Fixing things along the way
While implementing URLPattern, we discovered some inconsistencies between the specification and the web-platform tests, a cross-browser test suite maintained by all major browsers to test conformance to web standard specifications. For instance, we found that URLs with non-special protocols (opaque-paths) and URLs with invalid characters in hostnames were not correctly defined and processed within the URLPattern specification. We worked actively with the Chromium and the Safari teams to address these issues.
URLPatterns constructed from hostname components that contain newline or tab characters were expected to fail in the corresponding web-platform tests.

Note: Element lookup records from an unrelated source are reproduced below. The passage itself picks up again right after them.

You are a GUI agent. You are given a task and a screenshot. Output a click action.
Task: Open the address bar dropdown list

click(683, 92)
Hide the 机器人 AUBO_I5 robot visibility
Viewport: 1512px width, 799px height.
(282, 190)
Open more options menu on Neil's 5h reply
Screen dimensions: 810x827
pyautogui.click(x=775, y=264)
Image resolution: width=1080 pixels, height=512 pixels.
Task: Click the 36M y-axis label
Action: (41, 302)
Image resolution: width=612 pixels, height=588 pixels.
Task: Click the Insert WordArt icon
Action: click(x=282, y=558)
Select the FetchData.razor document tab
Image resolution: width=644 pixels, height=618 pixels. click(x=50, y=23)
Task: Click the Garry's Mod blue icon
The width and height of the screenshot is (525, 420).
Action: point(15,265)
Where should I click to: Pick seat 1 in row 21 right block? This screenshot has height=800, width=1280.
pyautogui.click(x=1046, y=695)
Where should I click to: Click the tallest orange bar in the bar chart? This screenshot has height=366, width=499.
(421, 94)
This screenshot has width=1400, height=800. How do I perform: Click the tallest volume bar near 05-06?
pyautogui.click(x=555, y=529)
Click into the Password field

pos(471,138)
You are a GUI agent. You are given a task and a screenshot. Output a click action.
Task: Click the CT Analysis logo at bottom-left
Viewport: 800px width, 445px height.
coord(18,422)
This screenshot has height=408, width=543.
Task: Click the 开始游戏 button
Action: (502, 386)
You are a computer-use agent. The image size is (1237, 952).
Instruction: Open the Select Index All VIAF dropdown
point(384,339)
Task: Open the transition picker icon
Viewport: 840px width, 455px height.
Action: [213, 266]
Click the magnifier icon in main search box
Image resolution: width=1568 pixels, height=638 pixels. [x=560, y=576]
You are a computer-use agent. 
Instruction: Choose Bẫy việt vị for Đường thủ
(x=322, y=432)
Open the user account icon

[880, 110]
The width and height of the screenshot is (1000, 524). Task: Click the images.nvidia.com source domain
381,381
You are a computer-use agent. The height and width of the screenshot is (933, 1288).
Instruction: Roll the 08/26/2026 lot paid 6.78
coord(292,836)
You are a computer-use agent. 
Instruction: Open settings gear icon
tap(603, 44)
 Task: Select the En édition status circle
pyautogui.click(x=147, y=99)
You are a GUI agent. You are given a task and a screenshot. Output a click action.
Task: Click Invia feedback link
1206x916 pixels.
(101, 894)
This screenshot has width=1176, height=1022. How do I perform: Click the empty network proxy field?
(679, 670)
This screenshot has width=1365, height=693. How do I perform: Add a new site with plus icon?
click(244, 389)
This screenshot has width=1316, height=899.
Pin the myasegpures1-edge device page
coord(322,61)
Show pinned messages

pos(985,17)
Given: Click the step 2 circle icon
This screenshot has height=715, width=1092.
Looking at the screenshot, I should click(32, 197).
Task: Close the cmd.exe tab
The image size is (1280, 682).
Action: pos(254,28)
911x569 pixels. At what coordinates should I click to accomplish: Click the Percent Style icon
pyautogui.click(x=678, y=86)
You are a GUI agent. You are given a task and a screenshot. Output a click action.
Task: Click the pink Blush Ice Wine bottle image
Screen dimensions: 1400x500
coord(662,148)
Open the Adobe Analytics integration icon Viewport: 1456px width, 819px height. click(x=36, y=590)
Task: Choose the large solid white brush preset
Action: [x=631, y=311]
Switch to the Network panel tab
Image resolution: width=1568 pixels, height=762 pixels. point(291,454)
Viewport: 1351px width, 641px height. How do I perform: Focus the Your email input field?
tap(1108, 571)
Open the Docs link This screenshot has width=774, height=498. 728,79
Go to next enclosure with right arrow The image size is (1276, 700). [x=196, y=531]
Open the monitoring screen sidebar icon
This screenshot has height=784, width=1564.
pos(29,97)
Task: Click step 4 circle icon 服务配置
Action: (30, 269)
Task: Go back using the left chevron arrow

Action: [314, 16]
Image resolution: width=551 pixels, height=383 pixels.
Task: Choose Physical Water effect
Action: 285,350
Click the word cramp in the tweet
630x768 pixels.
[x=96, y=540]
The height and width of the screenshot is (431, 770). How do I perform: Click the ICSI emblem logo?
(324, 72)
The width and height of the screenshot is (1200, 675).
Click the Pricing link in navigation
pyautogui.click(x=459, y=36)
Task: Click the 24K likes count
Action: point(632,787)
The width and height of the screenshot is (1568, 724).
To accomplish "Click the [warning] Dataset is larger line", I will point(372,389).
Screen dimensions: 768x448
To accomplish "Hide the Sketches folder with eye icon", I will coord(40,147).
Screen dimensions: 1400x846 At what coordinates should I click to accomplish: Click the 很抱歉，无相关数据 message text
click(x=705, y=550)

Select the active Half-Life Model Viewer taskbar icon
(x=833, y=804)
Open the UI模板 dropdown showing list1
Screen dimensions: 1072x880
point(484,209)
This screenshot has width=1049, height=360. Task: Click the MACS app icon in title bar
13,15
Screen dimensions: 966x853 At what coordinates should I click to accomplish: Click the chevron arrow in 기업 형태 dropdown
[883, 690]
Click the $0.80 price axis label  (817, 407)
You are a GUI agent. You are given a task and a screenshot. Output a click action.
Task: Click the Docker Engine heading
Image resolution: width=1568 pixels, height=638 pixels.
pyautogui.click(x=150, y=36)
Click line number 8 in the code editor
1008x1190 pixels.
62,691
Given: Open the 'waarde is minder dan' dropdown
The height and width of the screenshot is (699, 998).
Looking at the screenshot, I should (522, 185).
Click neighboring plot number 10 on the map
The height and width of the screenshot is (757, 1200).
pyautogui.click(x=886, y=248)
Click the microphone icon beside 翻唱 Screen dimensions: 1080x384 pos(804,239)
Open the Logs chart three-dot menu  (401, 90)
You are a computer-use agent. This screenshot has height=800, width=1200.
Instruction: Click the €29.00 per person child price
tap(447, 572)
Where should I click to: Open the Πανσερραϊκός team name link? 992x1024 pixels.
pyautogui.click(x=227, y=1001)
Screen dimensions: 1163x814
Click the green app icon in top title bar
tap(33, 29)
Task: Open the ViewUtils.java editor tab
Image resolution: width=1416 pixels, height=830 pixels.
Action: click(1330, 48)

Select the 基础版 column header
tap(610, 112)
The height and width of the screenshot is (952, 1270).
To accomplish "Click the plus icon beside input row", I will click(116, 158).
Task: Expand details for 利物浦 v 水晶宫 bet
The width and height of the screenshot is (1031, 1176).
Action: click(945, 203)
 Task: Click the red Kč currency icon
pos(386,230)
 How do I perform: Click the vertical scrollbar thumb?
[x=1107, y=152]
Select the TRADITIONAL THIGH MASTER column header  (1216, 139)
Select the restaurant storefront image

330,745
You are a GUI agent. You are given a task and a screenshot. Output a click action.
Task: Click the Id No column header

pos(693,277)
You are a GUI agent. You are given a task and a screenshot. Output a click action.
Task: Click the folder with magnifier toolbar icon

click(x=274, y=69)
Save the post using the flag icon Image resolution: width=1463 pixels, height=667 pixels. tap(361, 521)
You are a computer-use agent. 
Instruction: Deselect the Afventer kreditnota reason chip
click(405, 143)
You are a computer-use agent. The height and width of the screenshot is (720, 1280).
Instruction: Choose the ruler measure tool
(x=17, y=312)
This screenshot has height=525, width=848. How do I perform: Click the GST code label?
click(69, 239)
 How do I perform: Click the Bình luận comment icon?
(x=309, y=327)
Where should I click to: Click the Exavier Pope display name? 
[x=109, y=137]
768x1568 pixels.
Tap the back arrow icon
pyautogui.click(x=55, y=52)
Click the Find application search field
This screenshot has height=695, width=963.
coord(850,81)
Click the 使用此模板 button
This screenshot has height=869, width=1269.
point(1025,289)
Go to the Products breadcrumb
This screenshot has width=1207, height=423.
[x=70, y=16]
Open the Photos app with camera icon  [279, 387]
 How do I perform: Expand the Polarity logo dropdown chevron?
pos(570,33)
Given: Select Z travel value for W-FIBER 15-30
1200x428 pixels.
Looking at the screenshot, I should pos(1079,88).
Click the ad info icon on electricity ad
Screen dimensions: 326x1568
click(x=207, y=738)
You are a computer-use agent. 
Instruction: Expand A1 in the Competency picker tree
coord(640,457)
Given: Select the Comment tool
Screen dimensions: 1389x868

This was due to an inconsistency with the original URLPattern implementation and the URLPattern specification.
const pattern = new URL({ "hostname": "bad\nhostname" });
const matched = pattern.test({ "hostname": "badhostname" });
// This now returns true.
We opened several issues to document these inconsistencies and followed up with a pull-request to fix the specification, ensuring that all implementations will eventually converge on the same corrected behavior. This also resulted in fixing several inconsistencies in web-platform tests, particularly around handling certain types of white space (such as newline or tab characters) in hostnames.
Getting started with URLPattern
If you’re interested in using URLPattern today, you can:
Use it natively in modern browsers by accessing the global URLPattern class
Try it in Cloudflare Workers (which has had URLPattern support for some time, now with improved spec compliance and performance)
Try it in Node.js, starting from v23.8.0
Try it in NativeScript on iOS and Android, starting from v8.9.0
Try it in Deno
Here is a more complex example showing how URLPattern can be used for routing in a Cloudflare Worker — a common use case when building API endpoints or web applications that need to handle different URL paths efficiently and differently. The following example shows a pattern for REST APIs that matches both “/users” and “/users/:userId”
const routes = [
new URLPattern({ pathname: '/users{/:userId}?' }),
];
export default {
async fetch(request, env, ctx): Promise<Response> {
const url = new URL(request.url);
for (const route of routes) {
const match = route.exec(url);
if (match) {
const { userId } = match.pathname.groups;
if (userId) {
return new Response(`User ID: ${userId}`);
}
return new Response('List of users');
}
}
// No matching route found
return new Response('Not Found', { status: 404 });
},
} satisfies ExportedHandler<Env>;
What does the future hold?
The contribution of URLPattern to Ada URL and Node.js is just the beginning. We’re excited about the possibilities this opens up for developers across different JavaScript environments.
In the future, we expect to contribute additional improvements to URLPattern’s performance, enabling more use cases for web application routing. Additionally, efforts to standardize the URLPatternList proposal will help deliver faster matching capabilities for server-side runtimes. We’re excited about these developments and encourage you to try URLPattern in your projects today.
Try it and let us know what you think by creating an issue on the workerd repository. Your feedback is invaluable as we work to further enhance URLPattern.
We hope to do our part to build a unified Javascript ecosystem, and encourage others to do the same. This may mean looking for opportunities, such as we have with URLPattern, to share API implementations across backend runtimes. It could mean using or contributing to web-platform-tests if you are working on a server-side runtime or web-standard APIs, or it might mean joining WinterTC to help define web-interoperable standards for server-side JavaScript.